I dieci libri di Oriana Caviasca (bmagazine – dicembre 2008)

“Quando penso a tutti i libri che mi restano da leggere, ho la certezza di essere ancora felice.”
Jules Renard

Ecco cosa penso ogni volta che non riesco ad accontentarmi scegliendo un libro da leggere per volta. Qualche volta penso di aver scelto di aprire una libreria per me. Questi sono i libri che avrei voluto non finissero mai.

Sono romanzi irrinunciabili nei quali si proclama la verità “… da Idiota” che sovverte le tradizionali contrapposizioni tra Bene e Male, tra Amore e Odio e si afferma una legge del rispetto per la vita del prossimo. Sono probabilmente i miei romanzi dell’anima.

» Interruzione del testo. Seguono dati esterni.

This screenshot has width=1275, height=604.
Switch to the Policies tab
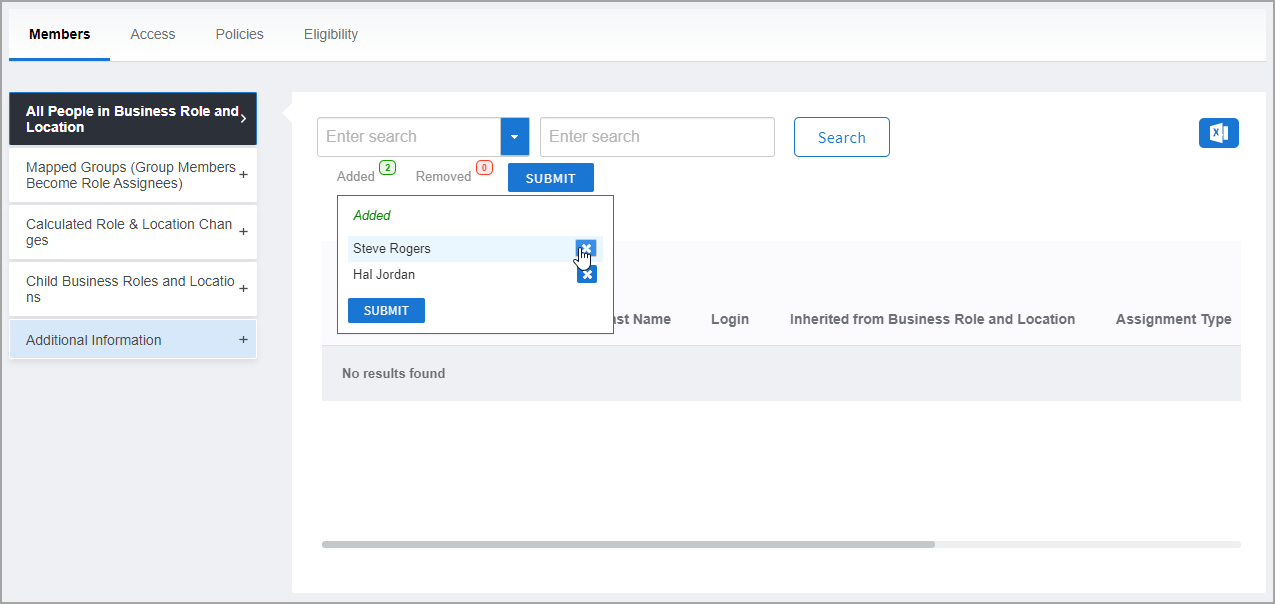239,34
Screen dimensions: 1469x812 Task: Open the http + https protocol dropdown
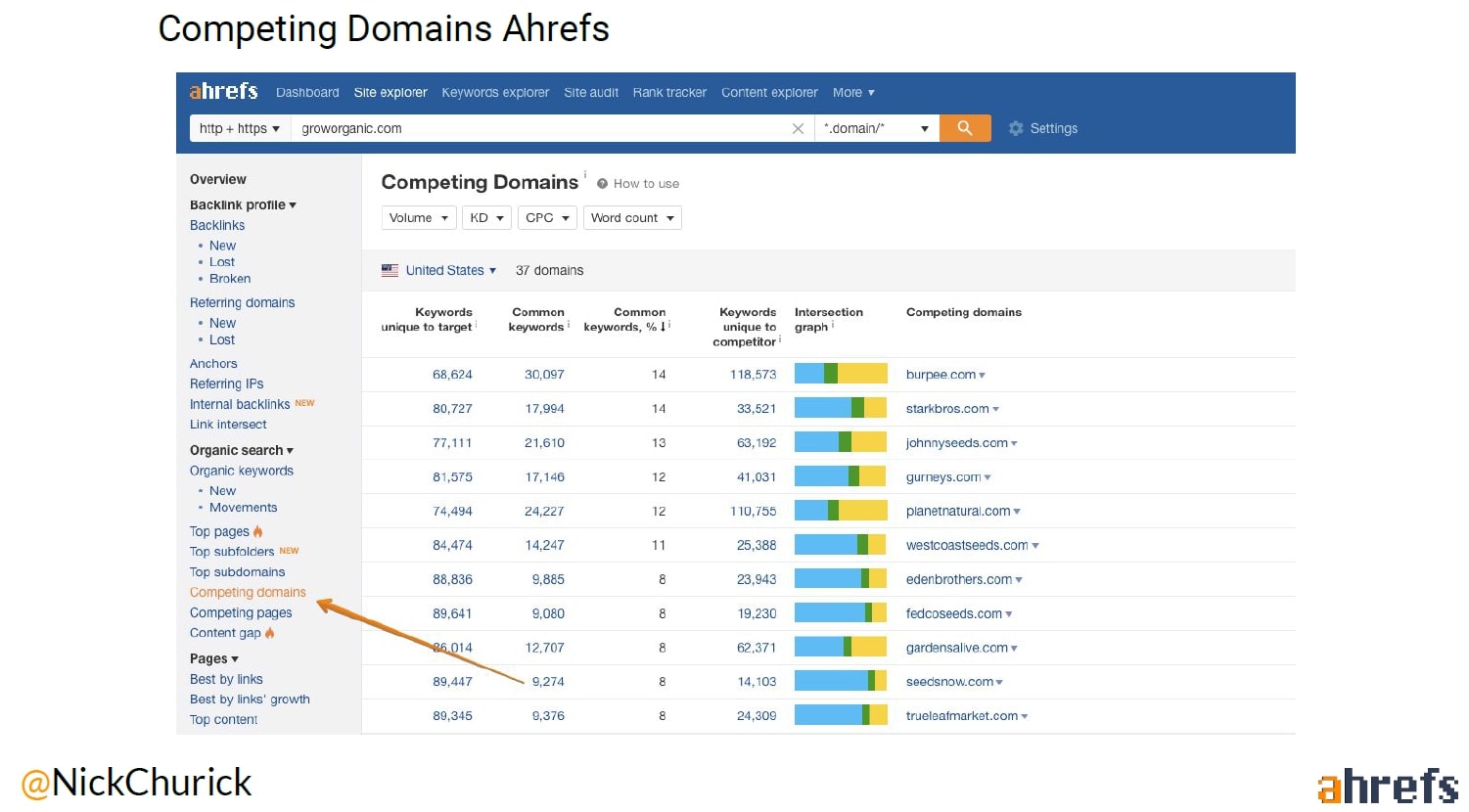[x=239, y=128]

Dopo essermi laureata in lingua russa grazie alla quale ho scoperto in lingua madre le meraviglie della letteratura russa, ho aperto una piccola libreria a Morcone (e sto cercando di diventare una brava libraia. Entrando in libreria (libreria Almayer, in omaggio alla locanda omonima descritta da Baricco in Oceano Mare), le persone spesso si fermano per parlare dell’ultimo libro letto. Spesso mi consigliano qualche titolo da leggere confidandomi le emozioni da esso suscitate. Tutto questo è possibile perché Morcone è piccolo e la libreria è lontana dall’essere un punto vendita di “distribuzione commerciale di libri”. Questo perché purtroppo l’affluenza non è enorme ma, cogliendo un lato positivo, mi dà il tempo di conversare, di guardare i libri prima di catalogarli, di sceglierli per porli in vetrina, di odorarli – questa caratteristica l’ho riscontrata in molti lettori: l’odore del libro. Io credo che sia il libro a scegliere il lettore e non viceversa. Il libro mi fa vivere… in tutti i sensi! 

F. Dostoevskij
L’Idiota

P. Suskind
Il Profumo

D.H. Lawrence
L’amante di Lady Chatterly

L.N. Tolstoj
Anna Karenina

J.W. Goethe
Le affinità elettive

G.G. Marquez
Cronaca di una morte annunciata

E.E. Schimtt
Monsieur Ibrahim e i fiori del corano

A. Baricco
Oceano Mare

A.P. Checov
I racconti

M.A. Bulgakov
Cuore di cane

Oriana Caviasca.
Vivo a Morcone da dieci anni, sono sposata da tre ed ho un fantastico figlio, Lorenzo Ernesto (in onore di Ernesto Che) di due anni. A Morcone, la vita non è frenetica e ci permette di vivere intensamente il tempo quotidiano. Oltre al lavoro di libraia (la libreria esiste, anche, grazie al sostegno tecnico e morale di Alessio Masone), mi dedico ai cani randagi che, a Morcone, purtroppo abbondano, per la mancanza di un rifugio comunale e per la mancanza di senso civile. Grazie all’impegno di alcune persone, ci prendiamo cura dei cani abbandonati e cerchiamo famiglie idonee ad adottarli. Amo la lettura, a cui dedico le ore serali, e partecipo agli eventi che interessano la nostra comunità: ora seguiamo con ansia gli eventi legati alla creazione di un parco eolico. Spesso, l’interesse per la vita sociale è legata ad un senso di rabbia per la nostra rassegnazione nell’accettare pigramente i fatti che accadono nella nostra comunità. Per fortuna, a detta di alcuni, esiste la libreria come rifugio spirituale e come finestra sul mondo.